## TASK TO CARRY OUT
The stretch from the line with "Task: Open settings gear for Яндекс календарь" through the line with "You are a computer-use agent. The" in the records below: write it out exactly, and nothing else.

## Dataset entries

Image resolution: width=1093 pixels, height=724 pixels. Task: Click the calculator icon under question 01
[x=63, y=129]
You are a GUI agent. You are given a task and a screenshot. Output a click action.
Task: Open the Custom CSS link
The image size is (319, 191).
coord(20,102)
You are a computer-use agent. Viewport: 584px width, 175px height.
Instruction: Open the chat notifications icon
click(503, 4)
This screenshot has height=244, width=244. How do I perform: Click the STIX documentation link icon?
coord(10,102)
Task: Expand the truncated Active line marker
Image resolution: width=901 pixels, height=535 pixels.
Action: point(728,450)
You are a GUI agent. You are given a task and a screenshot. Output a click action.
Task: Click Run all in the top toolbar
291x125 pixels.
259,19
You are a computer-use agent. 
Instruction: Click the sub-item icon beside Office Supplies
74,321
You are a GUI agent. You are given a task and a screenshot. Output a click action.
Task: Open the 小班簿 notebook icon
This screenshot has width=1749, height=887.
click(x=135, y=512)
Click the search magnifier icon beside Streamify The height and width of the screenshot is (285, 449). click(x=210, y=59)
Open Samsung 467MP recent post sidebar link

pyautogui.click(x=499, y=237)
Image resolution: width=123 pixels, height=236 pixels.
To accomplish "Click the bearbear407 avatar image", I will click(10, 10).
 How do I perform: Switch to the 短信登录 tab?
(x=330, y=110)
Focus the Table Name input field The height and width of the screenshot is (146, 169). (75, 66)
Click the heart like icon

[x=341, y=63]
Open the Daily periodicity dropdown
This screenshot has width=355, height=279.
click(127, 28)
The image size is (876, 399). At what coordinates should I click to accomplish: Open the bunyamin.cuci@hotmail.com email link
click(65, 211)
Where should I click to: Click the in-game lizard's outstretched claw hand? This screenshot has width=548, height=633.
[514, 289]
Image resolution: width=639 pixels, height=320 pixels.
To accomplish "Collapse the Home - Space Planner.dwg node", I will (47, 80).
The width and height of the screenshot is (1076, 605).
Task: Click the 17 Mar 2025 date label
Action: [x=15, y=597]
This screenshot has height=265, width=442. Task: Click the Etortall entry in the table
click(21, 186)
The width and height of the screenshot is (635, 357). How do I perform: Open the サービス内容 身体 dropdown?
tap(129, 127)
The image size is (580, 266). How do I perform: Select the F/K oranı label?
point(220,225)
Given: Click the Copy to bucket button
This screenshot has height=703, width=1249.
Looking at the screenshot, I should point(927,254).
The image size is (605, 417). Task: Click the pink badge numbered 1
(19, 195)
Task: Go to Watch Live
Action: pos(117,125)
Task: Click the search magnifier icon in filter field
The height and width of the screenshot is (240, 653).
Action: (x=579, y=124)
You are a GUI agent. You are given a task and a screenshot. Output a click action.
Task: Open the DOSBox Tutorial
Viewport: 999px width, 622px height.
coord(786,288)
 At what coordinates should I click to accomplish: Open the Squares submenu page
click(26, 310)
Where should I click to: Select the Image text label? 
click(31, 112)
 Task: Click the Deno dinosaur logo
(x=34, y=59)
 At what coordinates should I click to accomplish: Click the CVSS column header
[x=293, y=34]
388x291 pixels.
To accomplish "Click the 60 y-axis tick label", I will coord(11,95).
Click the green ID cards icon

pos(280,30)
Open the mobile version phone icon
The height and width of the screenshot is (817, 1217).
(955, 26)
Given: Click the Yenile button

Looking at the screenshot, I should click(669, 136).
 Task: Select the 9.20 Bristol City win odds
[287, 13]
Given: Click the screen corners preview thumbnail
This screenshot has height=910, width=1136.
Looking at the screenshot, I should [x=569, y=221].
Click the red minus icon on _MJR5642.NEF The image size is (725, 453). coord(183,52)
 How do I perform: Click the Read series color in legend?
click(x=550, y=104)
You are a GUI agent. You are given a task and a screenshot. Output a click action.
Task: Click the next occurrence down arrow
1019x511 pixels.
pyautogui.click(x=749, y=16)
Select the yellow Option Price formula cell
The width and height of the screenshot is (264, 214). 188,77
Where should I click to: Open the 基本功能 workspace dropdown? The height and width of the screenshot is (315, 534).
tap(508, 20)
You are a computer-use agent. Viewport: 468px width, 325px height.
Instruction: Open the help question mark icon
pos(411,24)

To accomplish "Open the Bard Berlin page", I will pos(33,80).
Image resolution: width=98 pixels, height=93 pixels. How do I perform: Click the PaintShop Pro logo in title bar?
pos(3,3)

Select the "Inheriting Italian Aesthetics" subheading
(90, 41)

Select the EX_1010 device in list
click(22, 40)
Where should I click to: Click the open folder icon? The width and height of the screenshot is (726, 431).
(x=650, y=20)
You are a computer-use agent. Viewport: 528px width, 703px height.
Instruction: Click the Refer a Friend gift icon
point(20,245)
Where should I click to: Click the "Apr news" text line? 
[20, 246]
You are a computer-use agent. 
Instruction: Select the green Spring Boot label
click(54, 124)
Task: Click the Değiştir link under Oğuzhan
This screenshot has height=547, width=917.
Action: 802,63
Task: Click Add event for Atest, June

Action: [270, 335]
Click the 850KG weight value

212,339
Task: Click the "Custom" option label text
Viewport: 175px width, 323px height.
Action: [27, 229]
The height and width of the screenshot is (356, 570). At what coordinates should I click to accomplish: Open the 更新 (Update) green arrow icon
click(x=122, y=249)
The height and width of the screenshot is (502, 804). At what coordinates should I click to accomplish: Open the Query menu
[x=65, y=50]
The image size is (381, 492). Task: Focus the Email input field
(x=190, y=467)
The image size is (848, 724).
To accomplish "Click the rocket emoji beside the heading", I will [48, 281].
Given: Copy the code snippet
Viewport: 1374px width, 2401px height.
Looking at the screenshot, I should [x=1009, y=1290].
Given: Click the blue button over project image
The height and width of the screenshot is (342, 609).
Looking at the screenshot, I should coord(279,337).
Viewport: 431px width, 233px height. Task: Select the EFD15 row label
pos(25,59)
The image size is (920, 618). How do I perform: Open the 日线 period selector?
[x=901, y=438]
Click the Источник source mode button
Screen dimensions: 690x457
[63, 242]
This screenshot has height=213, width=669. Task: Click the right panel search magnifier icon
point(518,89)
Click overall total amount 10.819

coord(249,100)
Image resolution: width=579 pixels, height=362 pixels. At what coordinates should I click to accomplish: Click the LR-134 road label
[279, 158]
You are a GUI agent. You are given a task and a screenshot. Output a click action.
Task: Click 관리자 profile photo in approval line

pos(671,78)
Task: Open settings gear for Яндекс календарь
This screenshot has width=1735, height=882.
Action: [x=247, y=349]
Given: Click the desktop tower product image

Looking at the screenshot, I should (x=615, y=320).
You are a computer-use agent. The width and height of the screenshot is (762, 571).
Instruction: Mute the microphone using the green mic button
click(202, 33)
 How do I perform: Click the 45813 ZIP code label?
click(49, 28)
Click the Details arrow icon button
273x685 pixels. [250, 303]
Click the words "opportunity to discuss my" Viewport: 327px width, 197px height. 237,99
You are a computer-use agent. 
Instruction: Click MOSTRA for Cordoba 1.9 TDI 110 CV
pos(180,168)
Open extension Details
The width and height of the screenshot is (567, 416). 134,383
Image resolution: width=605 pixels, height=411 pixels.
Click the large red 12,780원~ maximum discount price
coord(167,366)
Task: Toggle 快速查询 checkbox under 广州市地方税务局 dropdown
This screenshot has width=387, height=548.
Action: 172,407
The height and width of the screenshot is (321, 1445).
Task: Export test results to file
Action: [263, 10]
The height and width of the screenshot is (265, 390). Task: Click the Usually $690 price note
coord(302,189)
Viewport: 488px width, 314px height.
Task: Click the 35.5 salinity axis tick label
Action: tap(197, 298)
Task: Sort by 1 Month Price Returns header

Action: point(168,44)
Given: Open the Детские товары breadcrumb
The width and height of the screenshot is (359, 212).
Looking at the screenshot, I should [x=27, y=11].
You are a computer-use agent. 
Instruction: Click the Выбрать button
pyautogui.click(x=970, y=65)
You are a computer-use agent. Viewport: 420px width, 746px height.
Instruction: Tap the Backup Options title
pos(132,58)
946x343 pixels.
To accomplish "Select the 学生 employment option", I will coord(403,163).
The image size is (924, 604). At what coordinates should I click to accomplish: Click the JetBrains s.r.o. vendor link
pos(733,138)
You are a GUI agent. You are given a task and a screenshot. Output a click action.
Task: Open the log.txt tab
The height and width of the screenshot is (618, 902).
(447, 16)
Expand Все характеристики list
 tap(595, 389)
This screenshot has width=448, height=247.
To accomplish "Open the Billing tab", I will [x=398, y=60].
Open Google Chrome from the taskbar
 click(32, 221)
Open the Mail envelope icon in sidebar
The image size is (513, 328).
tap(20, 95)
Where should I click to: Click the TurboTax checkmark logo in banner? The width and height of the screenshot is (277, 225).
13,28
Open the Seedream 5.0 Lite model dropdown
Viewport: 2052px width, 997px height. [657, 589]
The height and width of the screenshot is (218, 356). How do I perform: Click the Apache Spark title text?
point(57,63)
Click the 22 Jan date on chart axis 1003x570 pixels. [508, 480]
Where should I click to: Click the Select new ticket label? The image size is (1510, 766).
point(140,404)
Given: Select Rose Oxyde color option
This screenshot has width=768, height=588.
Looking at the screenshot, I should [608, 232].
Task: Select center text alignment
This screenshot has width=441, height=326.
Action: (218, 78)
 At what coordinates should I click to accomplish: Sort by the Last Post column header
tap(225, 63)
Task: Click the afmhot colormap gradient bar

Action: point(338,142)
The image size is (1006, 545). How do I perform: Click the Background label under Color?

## RESULT
Task: Open settings gear for Яндекс календарь
This screenshot has width=1735, height=882.
Action: [x=247, y=349]
Given: Click the desktop tower product image

Looking at the screenshot, I should (x=615, y=320).
You are a computer-use agent. The width and height of the screenshot is (762, 571).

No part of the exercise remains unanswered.